The crystal structure of adamalysin II, a zinc-endopeptidase from the snake venom of the eastern diamondback rattlesnake Crotalus adamanteus.

1. Adamalysin II, alias proteinase II, a 24-kDa zinc-endopeptidase from the snake venom of Crotalus adamanteus, is a member of a large family of metalloproteinases isolated as small proteinases or proteolytic domains of mosaic hemorrhagic proteins from various snake venoms. Homologous domains have been recently detected in multimodular mammalian reproductive tract proteins and in mammalian gene products, somatic rearrangements of which seem to be linked to primary breast cancers. 2. The 2.0 A X-ray crystal structure of adamalysin II reveals an ellipsoidal molecule with a shallow active-site cleft separating a relatively irregularly folded sub-domain from the main molecular body composed of a 5-stranded beta-sheet and four alpha-helices. Opposite to this active-site cleft is an integrated calcium ion liganded by carbonyl and strongly conserved carboxylate/carboxamide residues.
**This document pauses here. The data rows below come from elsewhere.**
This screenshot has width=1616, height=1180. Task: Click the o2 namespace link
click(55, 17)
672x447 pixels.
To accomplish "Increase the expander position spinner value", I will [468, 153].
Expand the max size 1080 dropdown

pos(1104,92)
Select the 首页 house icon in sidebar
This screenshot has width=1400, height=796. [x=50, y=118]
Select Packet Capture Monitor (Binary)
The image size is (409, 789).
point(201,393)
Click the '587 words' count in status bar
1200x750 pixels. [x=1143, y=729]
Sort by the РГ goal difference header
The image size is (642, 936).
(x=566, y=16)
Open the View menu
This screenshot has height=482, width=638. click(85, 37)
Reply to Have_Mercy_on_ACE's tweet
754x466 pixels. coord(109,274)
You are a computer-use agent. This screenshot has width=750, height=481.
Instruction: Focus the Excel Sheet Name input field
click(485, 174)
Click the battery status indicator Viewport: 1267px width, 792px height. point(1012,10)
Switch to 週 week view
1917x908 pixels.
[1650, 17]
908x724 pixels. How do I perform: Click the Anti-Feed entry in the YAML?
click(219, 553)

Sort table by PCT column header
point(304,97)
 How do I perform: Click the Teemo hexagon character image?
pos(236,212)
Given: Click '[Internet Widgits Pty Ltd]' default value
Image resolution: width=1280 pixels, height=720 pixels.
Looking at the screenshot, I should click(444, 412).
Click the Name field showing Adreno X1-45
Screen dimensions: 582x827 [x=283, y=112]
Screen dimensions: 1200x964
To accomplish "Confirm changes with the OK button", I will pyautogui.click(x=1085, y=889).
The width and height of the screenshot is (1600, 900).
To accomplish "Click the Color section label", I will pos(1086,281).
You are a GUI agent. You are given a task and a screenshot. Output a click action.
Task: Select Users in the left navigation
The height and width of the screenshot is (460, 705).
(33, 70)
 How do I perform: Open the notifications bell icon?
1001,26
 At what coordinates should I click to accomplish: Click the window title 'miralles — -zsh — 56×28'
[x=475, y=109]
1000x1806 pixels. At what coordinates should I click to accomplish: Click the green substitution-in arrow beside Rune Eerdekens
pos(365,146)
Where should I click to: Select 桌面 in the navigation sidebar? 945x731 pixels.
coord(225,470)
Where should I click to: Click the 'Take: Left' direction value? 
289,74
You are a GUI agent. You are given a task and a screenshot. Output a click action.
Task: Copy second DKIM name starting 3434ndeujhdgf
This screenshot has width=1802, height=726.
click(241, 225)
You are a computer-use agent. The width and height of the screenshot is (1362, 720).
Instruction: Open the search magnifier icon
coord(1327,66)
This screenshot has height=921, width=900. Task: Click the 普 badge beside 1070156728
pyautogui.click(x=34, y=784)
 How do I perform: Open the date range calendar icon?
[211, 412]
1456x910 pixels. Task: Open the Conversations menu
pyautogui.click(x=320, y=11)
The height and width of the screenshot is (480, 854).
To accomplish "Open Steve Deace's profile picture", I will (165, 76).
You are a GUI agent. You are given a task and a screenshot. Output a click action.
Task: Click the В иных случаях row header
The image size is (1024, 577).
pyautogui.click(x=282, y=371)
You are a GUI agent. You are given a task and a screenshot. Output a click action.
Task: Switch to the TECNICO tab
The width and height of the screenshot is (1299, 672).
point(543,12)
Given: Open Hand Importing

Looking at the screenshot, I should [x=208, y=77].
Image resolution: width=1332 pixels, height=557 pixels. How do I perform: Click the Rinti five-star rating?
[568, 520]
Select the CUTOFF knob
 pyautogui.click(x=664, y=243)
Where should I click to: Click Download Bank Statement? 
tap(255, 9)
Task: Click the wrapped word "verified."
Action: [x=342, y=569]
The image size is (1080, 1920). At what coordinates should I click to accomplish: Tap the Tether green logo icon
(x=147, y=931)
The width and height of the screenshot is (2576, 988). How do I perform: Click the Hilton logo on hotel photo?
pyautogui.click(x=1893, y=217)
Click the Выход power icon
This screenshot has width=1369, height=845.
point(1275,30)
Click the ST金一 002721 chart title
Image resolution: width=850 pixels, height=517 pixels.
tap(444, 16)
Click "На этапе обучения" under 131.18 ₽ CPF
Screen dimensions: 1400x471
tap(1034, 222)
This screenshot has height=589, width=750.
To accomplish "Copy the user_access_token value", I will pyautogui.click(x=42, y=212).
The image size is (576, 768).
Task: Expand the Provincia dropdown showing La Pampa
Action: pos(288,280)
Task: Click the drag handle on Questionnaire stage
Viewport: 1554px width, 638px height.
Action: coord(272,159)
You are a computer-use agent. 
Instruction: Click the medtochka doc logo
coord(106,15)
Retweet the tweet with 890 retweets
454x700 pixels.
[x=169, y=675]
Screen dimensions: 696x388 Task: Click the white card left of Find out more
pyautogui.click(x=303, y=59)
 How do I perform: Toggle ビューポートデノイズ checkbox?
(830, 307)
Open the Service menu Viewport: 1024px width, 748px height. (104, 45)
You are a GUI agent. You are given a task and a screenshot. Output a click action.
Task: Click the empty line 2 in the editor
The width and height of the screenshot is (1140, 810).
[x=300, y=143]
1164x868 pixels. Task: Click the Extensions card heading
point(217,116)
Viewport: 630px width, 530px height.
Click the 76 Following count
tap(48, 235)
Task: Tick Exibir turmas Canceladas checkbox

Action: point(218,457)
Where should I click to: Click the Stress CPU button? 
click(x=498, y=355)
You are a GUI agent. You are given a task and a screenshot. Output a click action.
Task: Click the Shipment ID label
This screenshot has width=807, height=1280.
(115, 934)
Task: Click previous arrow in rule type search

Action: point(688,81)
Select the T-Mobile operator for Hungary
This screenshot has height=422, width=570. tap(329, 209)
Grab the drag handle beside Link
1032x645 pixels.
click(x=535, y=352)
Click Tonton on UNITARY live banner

The folding of the peptide fragment containing the zinc-binding motif HExxHxxGxxH bears only a distant resemblance to thermolysin; it is identical to that found in astacin, in collagenases, and in serralysins, with the three histidines (His142, His146, His152) and a water molecule (linked to the glutamic acid Glu143) likewise constituting the zinc ligand; similar to collagenases, but in contrast to astacin, adamalysin II lacks a fifth (tyrosine) zinc ligand, leaving its zinc-ion tetrahedrally coordinated. Furthermore, adamalysin II shares an identical active-site basement formed by a common Met-turn. 3. Due to their virtually identical active-site environment and similar folding topology, the snake venom metalloproteinases (hitherto called adamalysins) and the three other proteinases might be grouped into a common superfamily called metzincins with distinct differences from the thermolysin family.